_TASK ITEM:_ Output, without alteration, the first line of the entries and each line after it, stopping with the line that contains "Task: Undo the last action".

[Saved entries]
▼
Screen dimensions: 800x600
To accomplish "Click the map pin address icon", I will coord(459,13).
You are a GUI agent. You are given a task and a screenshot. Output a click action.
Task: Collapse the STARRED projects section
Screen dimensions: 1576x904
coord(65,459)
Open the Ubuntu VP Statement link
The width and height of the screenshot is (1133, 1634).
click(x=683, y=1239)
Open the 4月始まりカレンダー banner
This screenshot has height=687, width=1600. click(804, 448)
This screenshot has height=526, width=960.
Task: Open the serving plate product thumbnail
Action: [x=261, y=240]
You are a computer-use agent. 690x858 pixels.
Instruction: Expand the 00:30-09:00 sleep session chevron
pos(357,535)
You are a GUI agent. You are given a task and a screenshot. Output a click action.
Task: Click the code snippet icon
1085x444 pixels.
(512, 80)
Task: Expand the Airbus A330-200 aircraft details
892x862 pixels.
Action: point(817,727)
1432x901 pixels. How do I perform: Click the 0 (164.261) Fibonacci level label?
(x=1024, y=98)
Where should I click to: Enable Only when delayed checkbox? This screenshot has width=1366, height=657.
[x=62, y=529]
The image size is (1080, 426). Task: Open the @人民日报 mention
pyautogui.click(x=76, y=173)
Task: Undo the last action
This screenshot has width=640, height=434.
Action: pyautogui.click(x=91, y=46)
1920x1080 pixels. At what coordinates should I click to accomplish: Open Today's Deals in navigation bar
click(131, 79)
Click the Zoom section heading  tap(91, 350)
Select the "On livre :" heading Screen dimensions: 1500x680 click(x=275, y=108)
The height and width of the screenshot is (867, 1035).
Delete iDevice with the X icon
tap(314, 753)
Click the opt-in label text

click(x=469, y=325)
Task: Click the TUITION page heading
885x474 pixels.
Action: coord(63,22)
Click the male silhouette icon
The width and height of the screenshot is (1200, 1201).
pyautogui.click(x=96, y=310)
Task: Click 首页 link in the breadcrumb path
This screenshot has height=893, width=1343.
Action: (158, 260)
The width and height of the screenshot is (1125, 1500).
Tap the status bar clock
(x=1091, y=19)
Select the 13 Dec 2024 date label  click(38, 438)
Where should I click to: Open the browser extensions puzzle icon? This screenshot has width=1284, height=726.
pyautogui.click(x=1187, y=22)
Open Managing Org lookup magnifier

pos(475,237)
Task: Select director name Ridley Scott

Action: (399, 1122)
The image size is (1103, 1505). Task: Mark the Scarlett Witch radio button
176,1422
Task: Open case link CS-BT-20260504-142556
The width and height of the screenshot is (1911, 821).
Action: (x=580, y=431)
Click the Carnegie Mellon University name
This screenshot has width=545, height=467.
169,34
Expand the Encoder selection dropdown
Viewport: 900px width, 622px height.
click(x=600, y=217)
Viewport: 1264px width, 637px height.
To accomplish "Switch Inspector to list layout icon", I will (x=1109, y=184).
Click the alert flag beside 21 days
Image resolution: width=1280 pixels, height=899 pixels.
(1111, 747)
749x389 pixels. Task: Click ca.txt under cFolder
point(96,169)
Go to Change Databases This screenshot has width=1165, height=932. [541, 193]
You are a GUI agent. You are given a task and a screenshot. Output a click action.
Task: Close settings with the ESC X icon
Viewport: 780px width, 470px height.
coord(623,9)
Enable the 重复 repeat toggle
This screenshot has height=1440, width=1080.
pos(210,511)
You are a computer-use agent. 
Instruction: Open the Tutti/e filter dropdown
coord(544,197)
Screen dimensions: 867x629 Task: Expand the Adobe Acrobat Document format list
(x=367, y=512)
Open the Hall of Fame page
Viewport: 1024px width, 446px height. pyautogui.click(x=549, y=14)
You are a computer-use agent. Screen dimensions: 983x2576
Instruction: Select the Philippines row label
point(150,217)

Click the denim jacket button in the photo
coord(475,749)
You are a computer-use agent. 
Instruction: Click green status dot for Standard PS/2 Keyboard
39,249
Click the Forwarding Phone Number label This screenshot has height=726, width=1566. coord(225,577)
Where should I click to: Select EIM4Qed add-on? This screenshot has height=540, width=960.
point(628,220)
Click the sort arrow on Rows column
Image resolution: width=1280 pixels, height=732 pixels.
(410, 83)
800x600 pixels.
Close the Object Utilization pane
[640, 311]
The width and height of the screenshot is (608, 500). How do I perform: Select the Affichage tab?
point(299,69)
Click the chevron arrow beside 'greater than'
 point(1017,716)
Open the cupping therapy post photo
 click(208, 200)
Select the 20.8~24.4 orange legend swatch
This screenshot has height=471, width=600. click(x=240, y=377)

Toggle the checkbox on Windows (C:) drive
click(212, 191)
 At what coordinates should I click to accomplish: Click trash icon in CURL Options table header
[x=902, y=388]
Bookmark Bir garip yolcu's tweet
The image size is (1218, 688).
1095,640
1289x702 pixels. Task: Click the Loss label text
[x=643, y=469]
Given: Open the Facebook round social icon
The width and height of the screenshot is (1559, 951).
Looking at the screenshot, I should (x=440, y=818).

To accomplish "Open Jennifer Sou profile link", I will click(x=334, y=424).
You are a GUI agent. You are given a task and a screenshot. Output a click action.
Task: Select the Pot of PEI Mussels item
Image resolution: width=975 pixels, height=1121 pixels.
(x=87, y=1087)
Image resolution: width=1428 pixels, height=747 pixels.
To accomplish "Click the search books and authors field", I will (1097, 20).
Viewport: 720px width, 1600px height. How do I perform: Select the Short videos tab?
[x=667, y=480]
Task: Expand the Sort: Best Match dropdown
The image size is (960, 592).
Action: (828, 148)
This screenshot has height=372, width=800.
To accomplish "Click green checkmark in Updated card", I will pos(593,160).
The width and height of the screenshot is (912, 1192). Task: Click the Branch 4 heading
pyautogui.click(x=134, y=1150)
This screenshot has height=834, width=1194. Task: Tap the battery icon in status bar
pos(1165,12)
▲
_REPLY TO THE TASK:_
Screen dimensions: 800x600
To accomplish "Click the map pin address icon", I will coord(459,13).
You are a GUI agent. You are given a task and a screenshot. Output a click action.
Task: Collapse the STARRED projects section
Screen dimensions: 1576x904
coord(65,459)
Open the Ubuntu VP Statement link
The width and height of the screenshot is (1133, 1634).
click(x=683, y=1239)
Open the 4月始まりカレンダー banner
This screenshot has height=687, width=1600. click(804, 448)
This screenshot has height=526, width=960.
Task: Open the serving plate product thumbnail
Action: [x=261, y=240]
You are a computer-use agent. 690x858 pixels.
Instruction: Expand the 00:30-09:00 sleep session chevron
pos(357,535)
You are a GUI agent. You are given a task and a screenshot. Output a click action.
Task: Click the code snippet icon
1085x444 pixels.
(512, 80)
Task: Expand the Airbus A330-200 aircraft details
892x862 pixels.
Action: point(817,727)
1432x901 pixels. How do I perform: Click the 0 (164.261) Fibonacci level label?
(x=1024, y=98)
Where should I click to: Enable Only when delayed checkbox? This screenshot has width=1366, height=657.
[x=62, y=529]
The image size is (1080, 426). Task: Open the @人民日报 mention
pyautogui.click(x=76, y=173)
Task: Undo the last action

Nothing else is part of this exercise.